Report each line of the entries below that has the word "agent" in it.
Segment Start: AVAILABLE DATA
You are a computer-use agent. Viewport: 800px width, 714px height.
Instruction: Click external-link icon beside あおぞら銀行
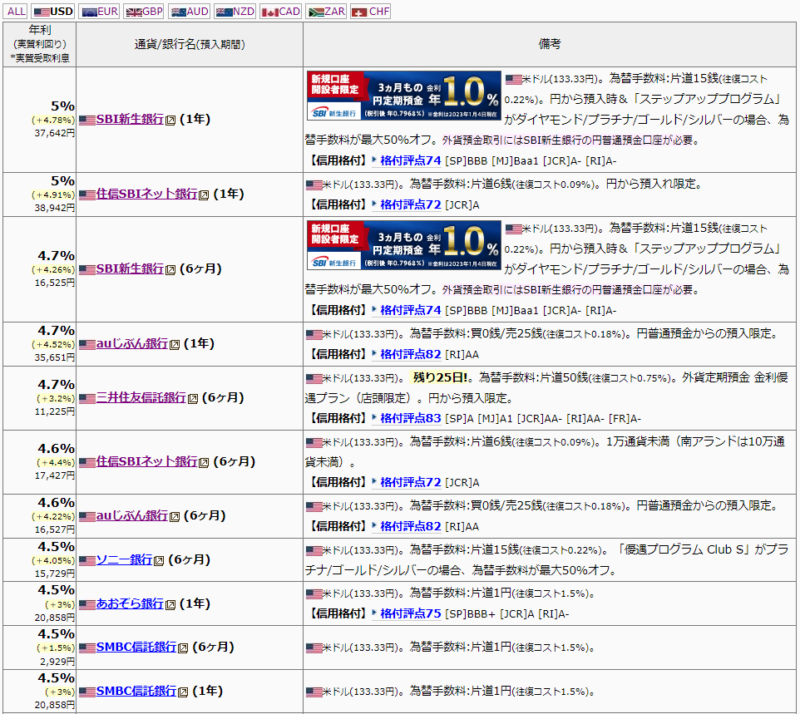170,604
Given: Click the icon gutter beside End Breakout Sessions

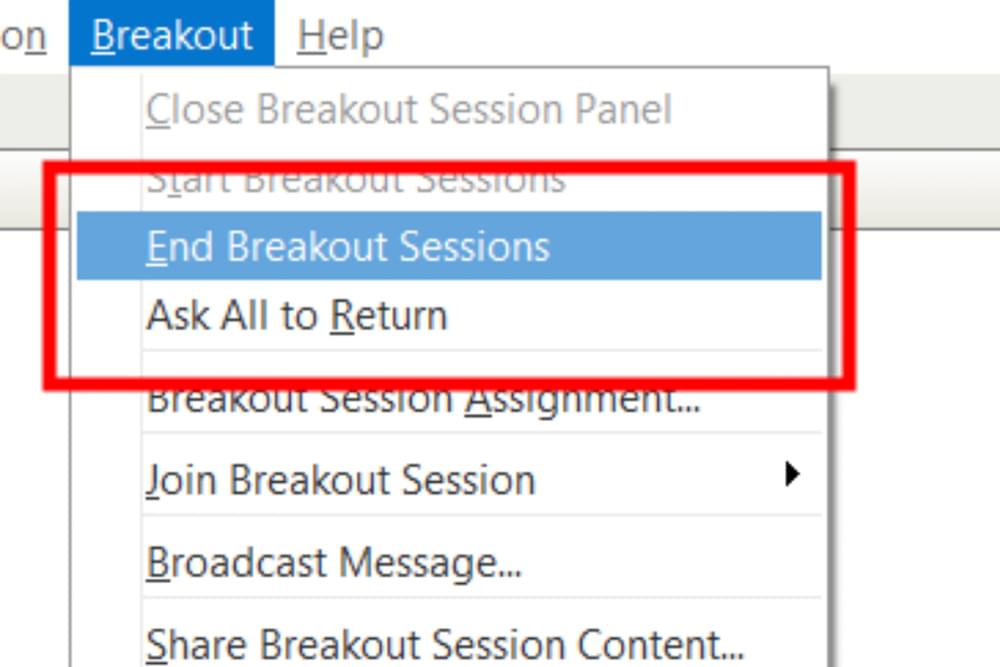Looking at the screenshot, I should click(x=108, y=246).
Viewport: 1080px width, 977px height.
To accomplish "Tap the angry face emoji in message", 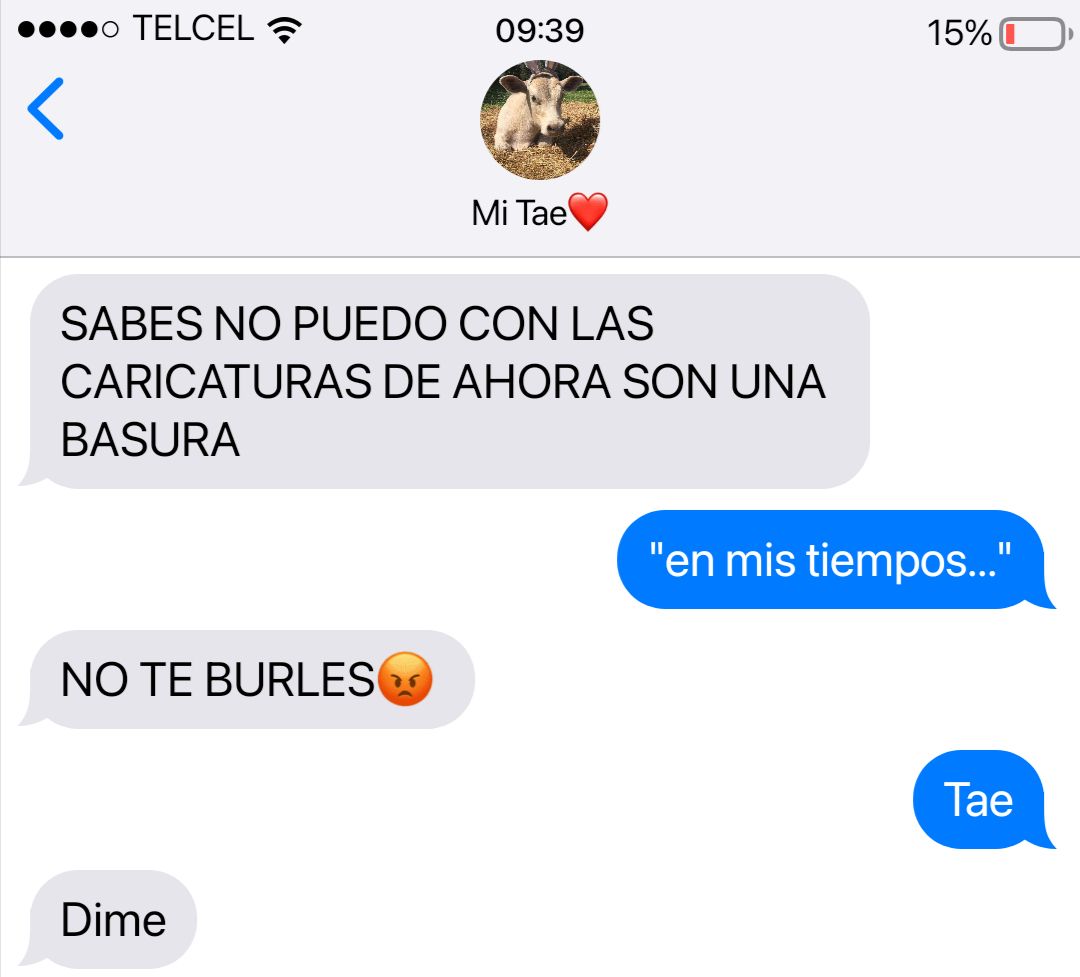I will click(x=406, y=679).
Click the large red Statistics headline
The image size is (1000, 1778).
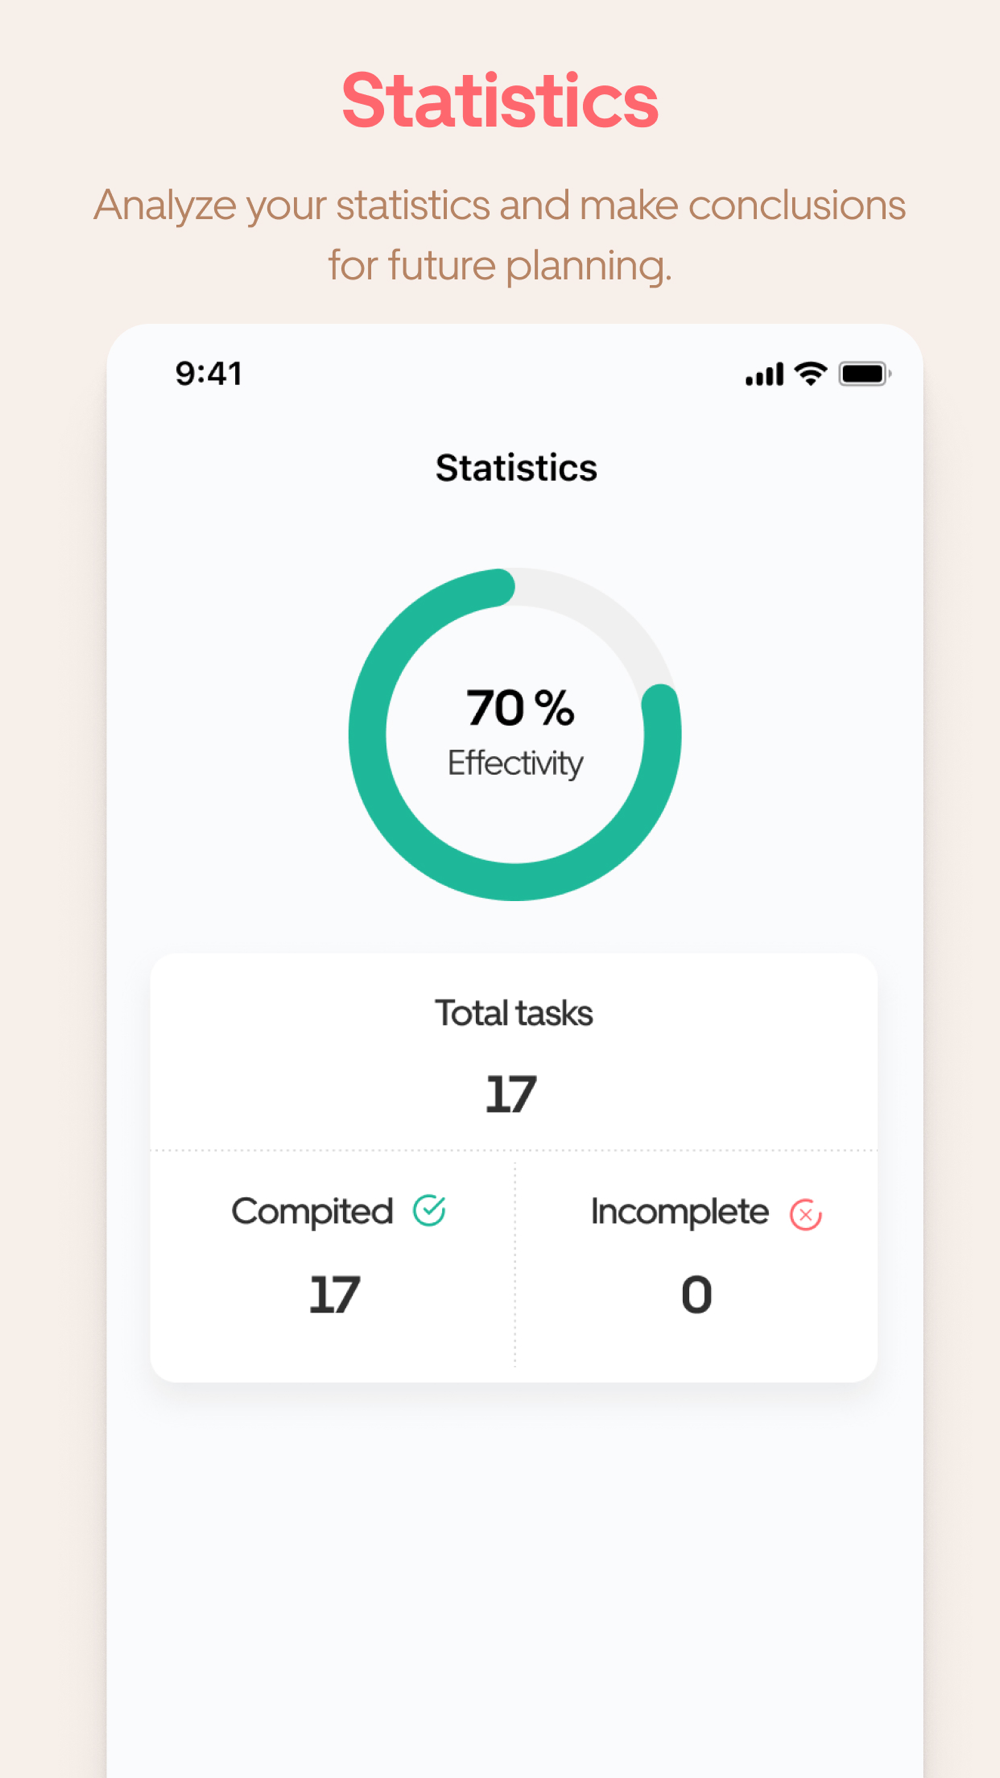click(x=500, y=102)
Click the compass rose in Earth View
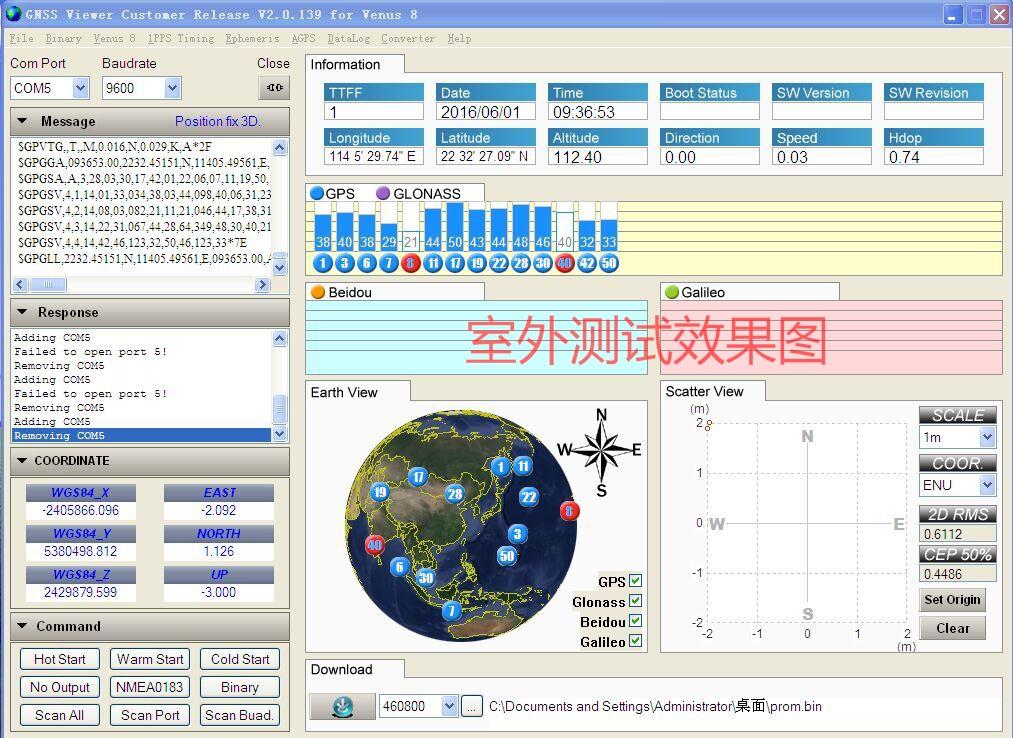The image size is (1013, 738). 601,451
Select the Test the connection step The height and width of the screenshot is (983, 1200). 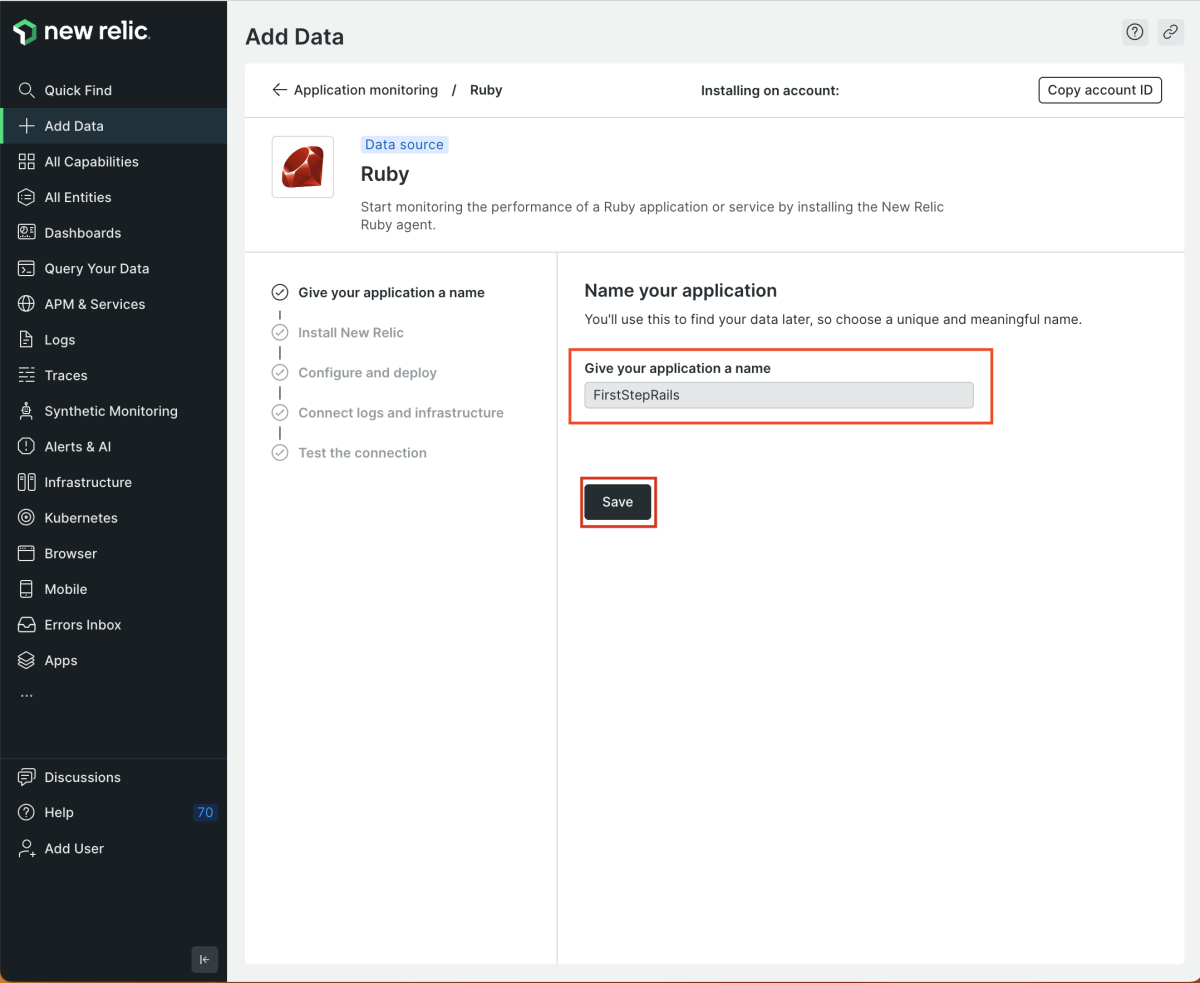pos(362,453)
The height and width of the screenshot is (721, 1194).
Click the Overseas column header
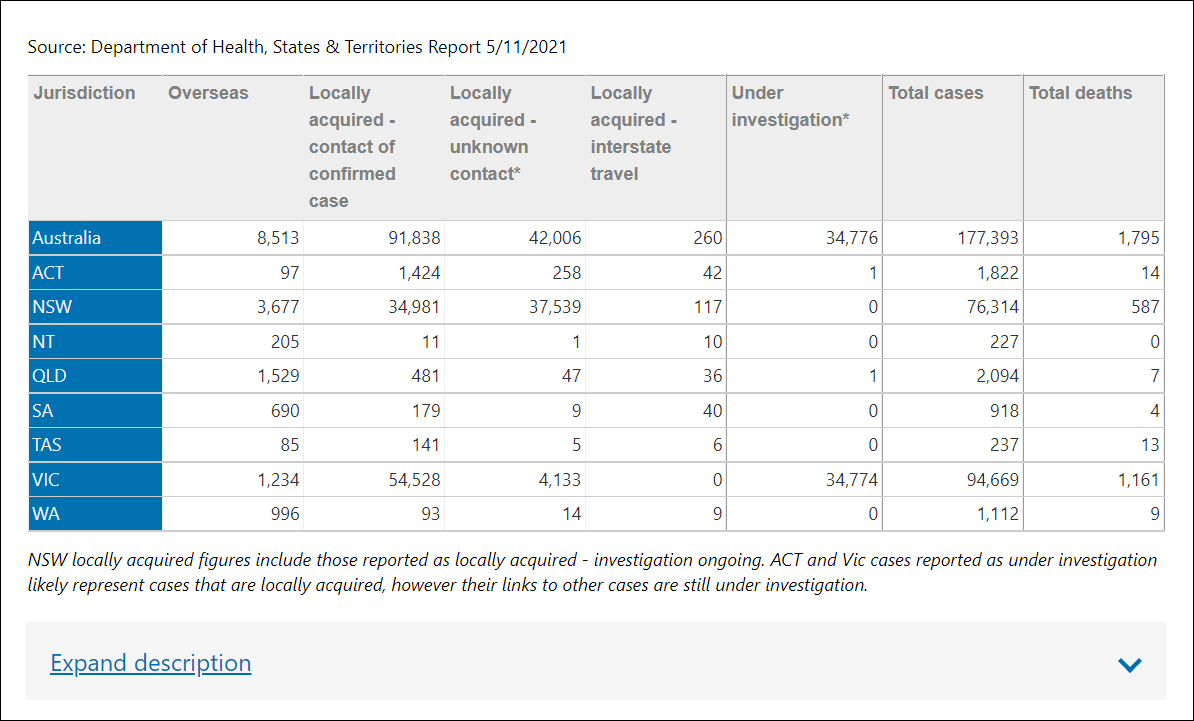208,93
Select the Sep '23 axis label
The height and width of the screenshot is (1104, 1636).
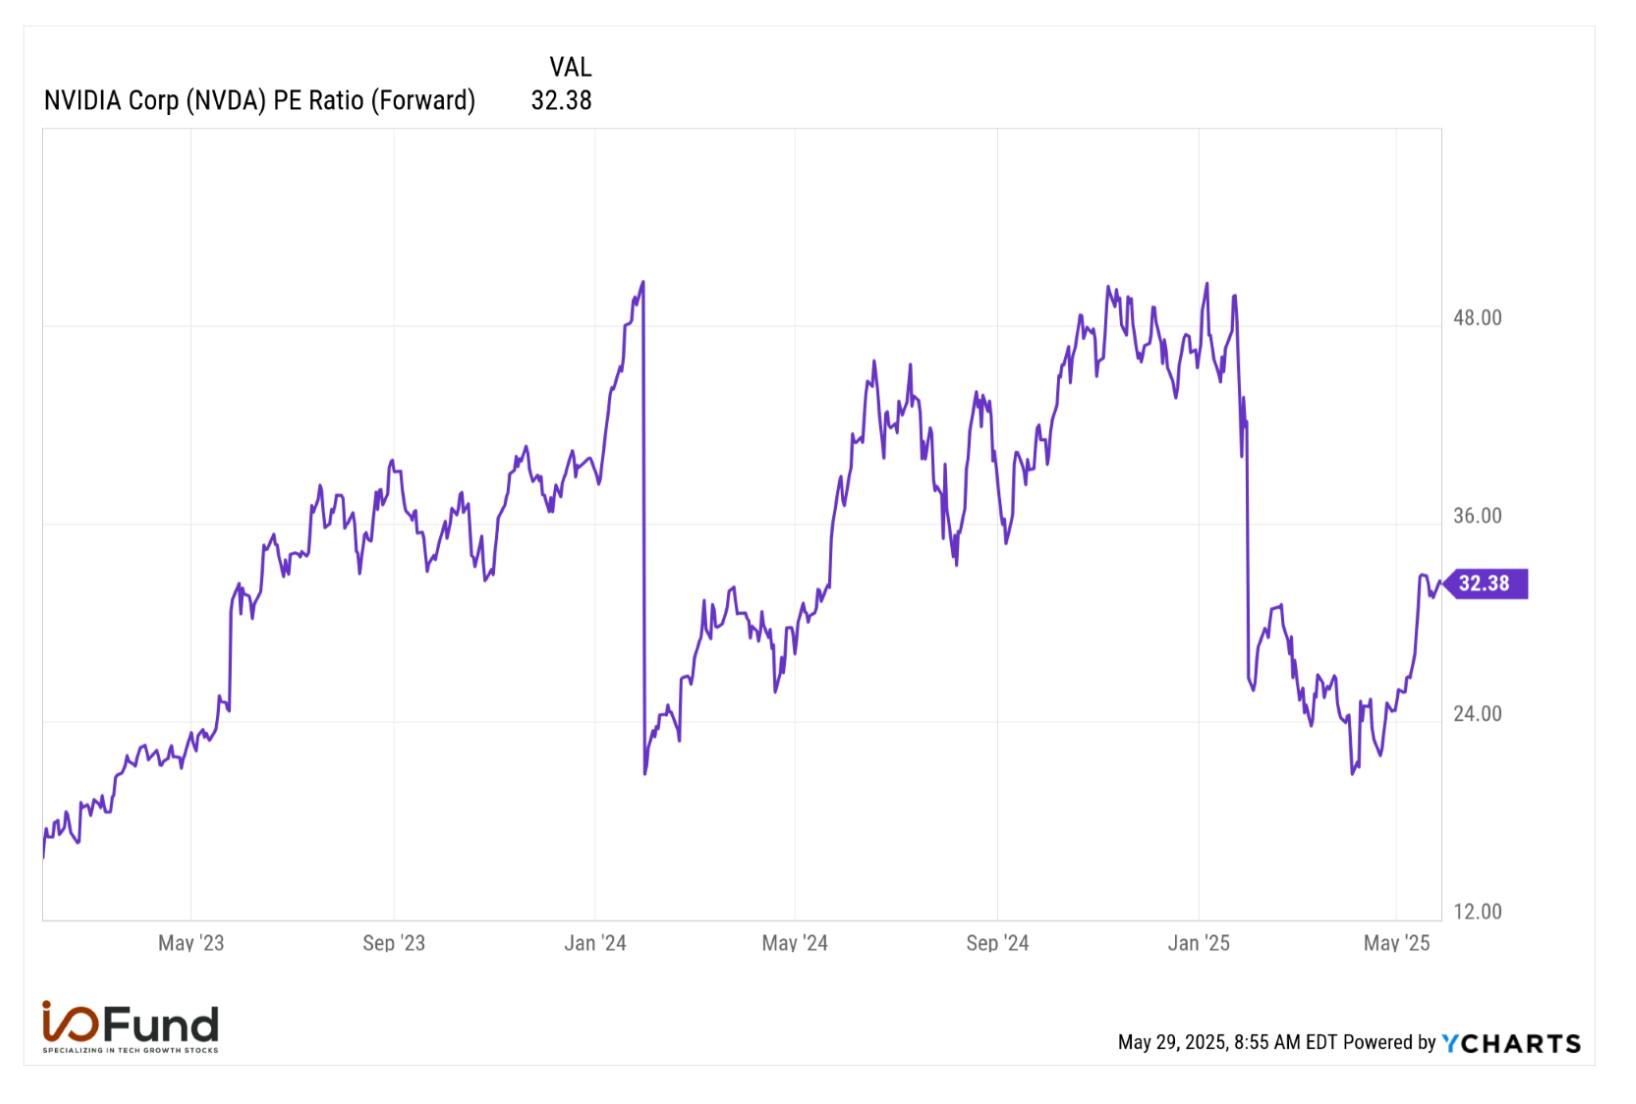coord(394,943)
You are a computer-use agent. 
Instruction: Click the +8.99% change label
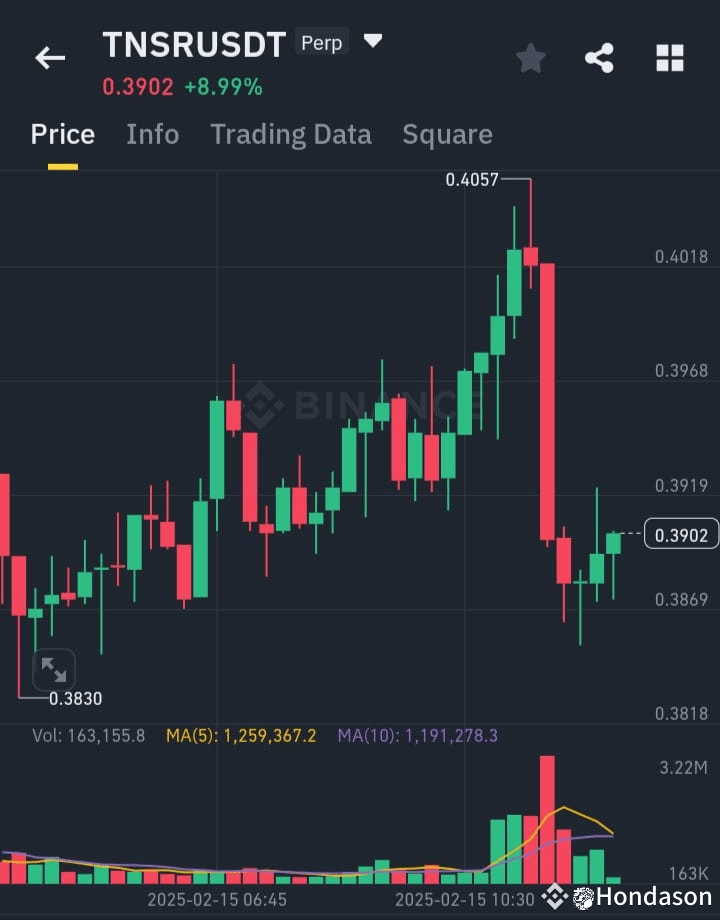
Segment End: AVAILABLE DATA
> [ANSWER TO THE EXERCISE]:
You are a computer-use agent. Viewport: 800px width, 714px height.
You are a computer-use agent. 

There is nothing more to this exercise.